Initially, the Court will briefly address Plaintiff's argument that Idaho substantive law applies to this motion, including I.R.C.P. Rule 54(e) and I.C. 12-12. (Dkt. 221 at 911). If the Court has jurisdiction over this case on the basis of diversity as Plaintiff alleges, state substantive law and federal procedural law applies. Gasperini v. Ctr. For Humanities, Inc., 518 U.S. 415, 427 (1996). While federal courts generally treat state laws governing awards of attorney fees as “substantive, rather than procedural requirements,” when a party seeks fees based on the other party's misconduct in the litigation itself, rather than on a matter of substantive law, the matter is procedural.
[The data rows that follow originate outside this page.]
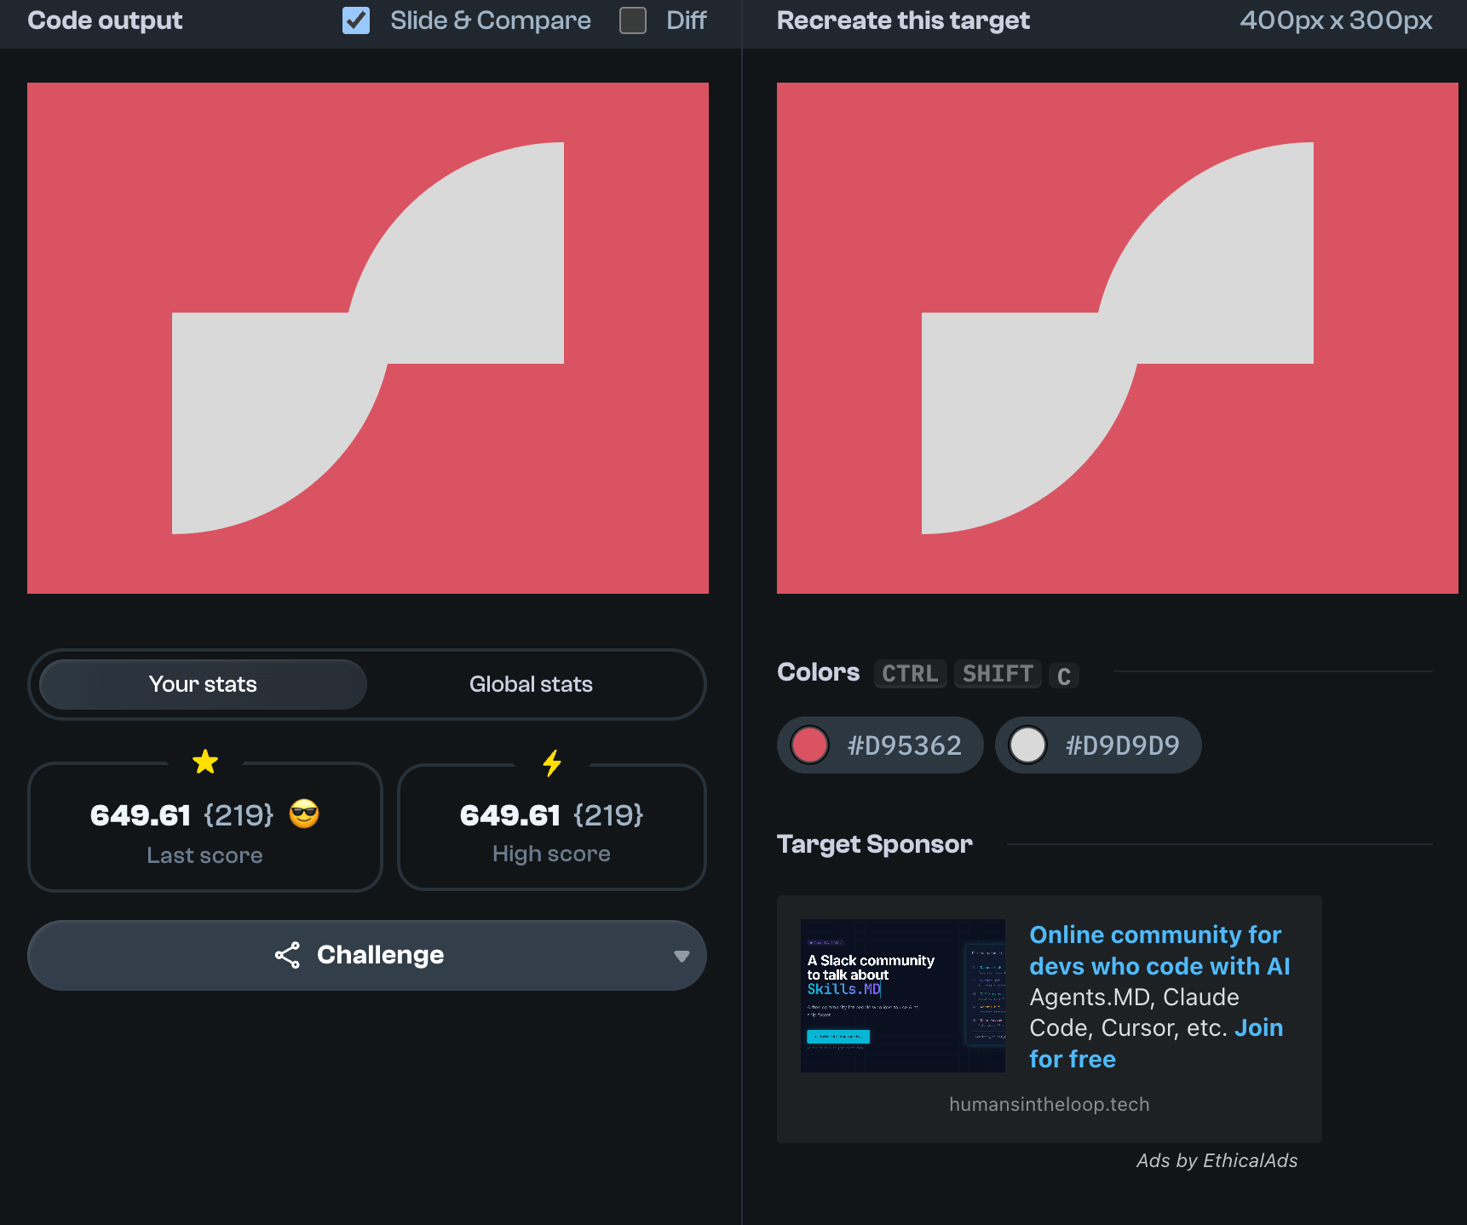Click the code output preview image
Viewport: 1467px width, 1225px height.
368,338
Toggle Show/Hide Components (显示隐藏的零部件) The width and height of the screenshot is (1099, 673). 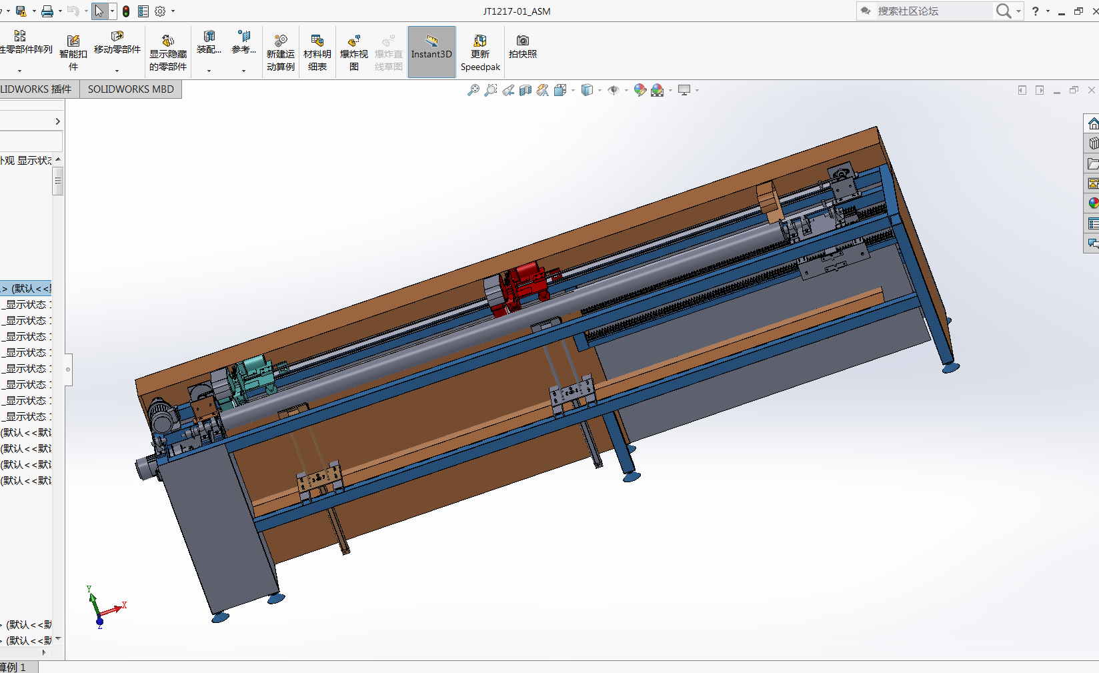point(168,52)
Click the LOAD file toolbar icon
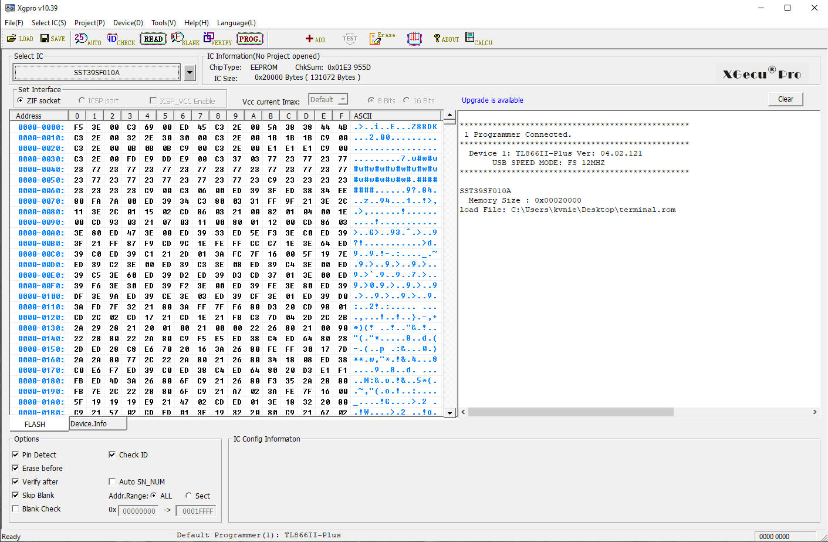 coord(19,39)
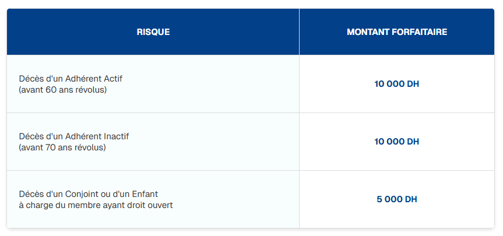Select the 'Décès d'un Adhérent Inactif' text line
The width and height of the screenshot is (503, 236).
tap(74, 136)
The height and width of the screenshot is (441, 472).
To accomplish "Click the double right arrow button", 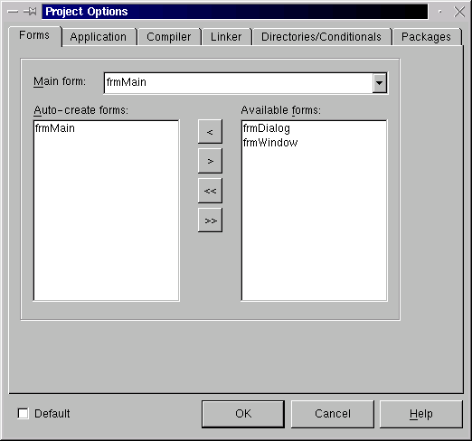I will [x=210, y=221].
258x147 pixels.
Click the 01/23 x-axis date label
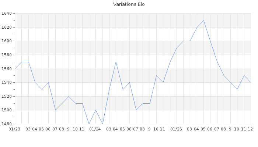[x=15, y=129]
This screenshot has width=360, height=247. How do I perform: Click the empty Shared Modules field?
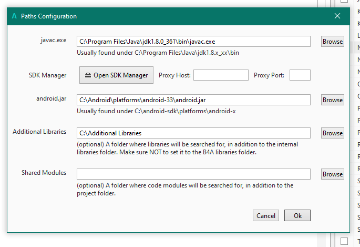pyautogui.click(x=193, y=174)
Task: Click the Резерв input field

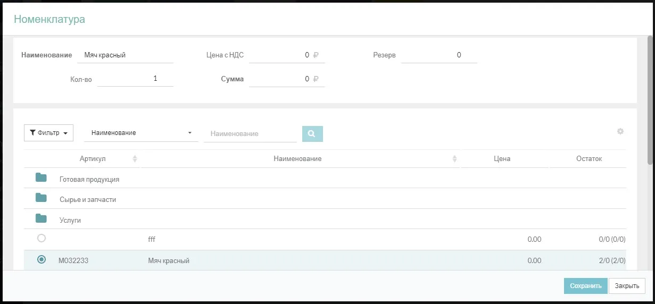Action: pyautogui.click(x=439, y=55)
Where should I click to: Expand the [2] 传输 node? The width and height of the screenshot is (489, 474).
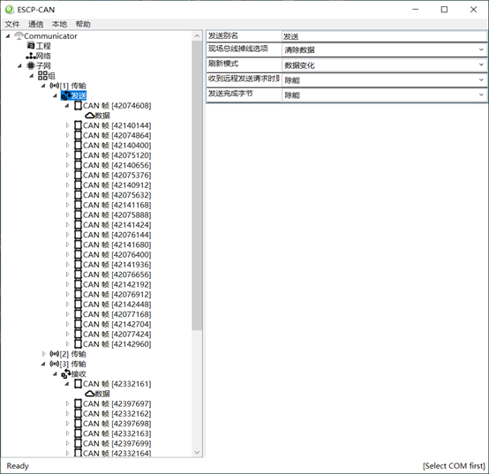[x=43, y=354]
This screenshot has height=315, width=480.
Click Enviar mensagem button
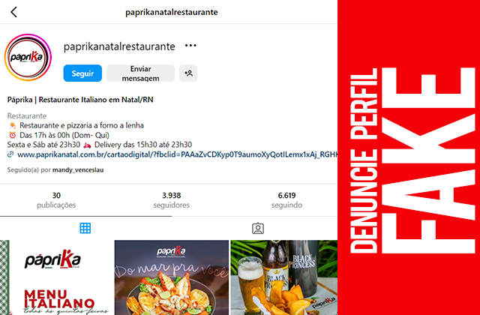[x=140, y=74]
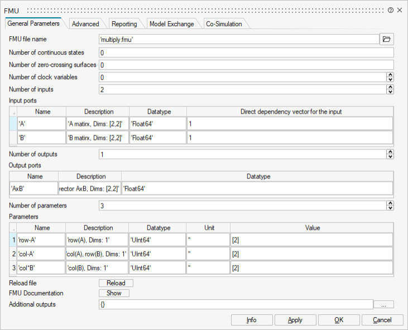The width and height of the screenshot is (408, 330).
Task: Open the Reporting tab
Action: point(124,24)
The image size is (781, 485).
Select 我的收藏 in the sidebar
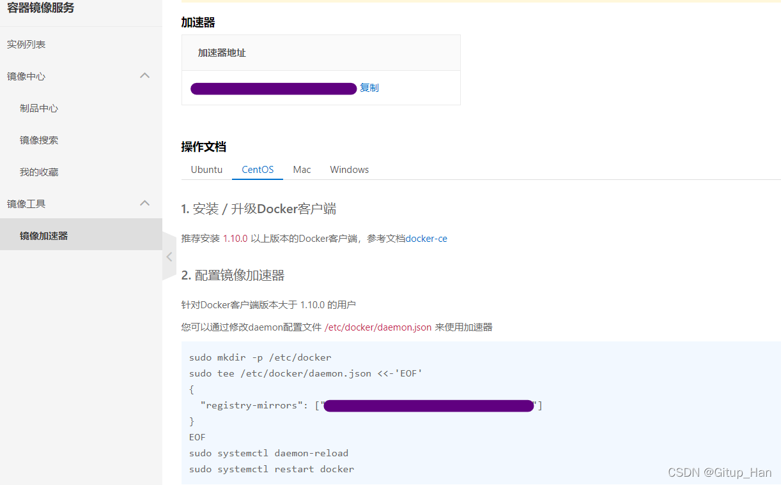(x=39, y=172)
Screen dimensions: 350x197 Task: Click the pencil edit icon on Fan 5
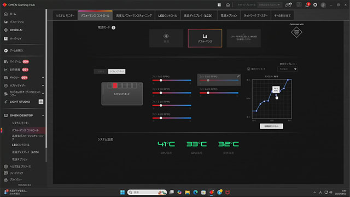[238, 77]
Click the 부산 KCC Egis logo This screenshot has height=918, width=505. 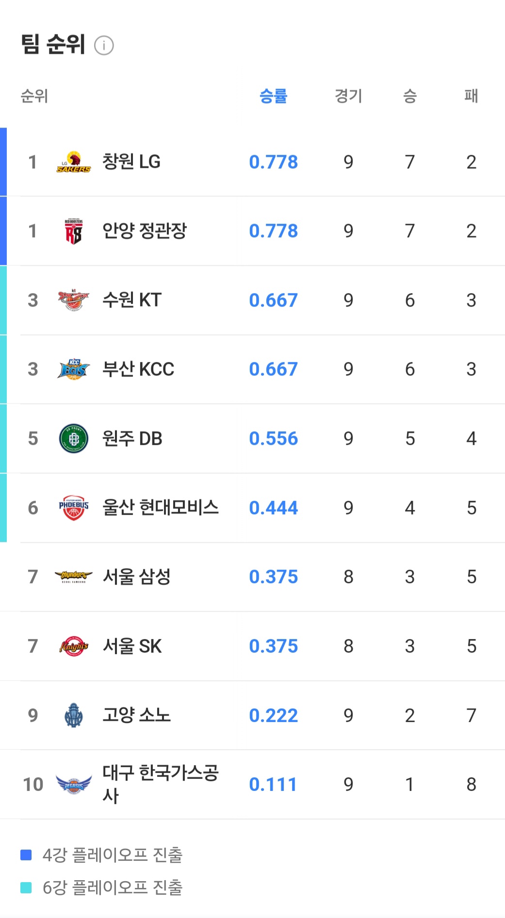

In re Larry's Apartment, L.L.C., 249 F.3d 832, 838 (9th Cir. 2001).

Because Defendant seeks attorney fees under Rules 30(d)(2), 37(a)(5)(A), 37(b), and 37(d) of the Federal Rules of Civil Procedure, federal law applies as to the question of whether attorney fees should be awarded here. See Hanna v. Plumer, 380 U.S. 460, 470-74 (1965) (finding the Federal Rules of Civil Procedure are presumptively procedural for Erie purposes). Therefore, contrary to Plaintiff's contention, the Court does not apply state laws in this instance to evaluate whether Defendant is entitled to the requested fees.

Additionally, Plaintiff's assertion that the declarations of attorney Monaghan and Manwaring are hearsay is unsupported. The statements being presented by both attorneys are made via signed declarations in compliance with 28 U.S.C. § 1746, based on their personal knowledge, and confirmed that the work described by both Ford Motor Company's national counsel and Evans Keane LLP was necessary to protect their client's interest. (Dkt. 218, 219).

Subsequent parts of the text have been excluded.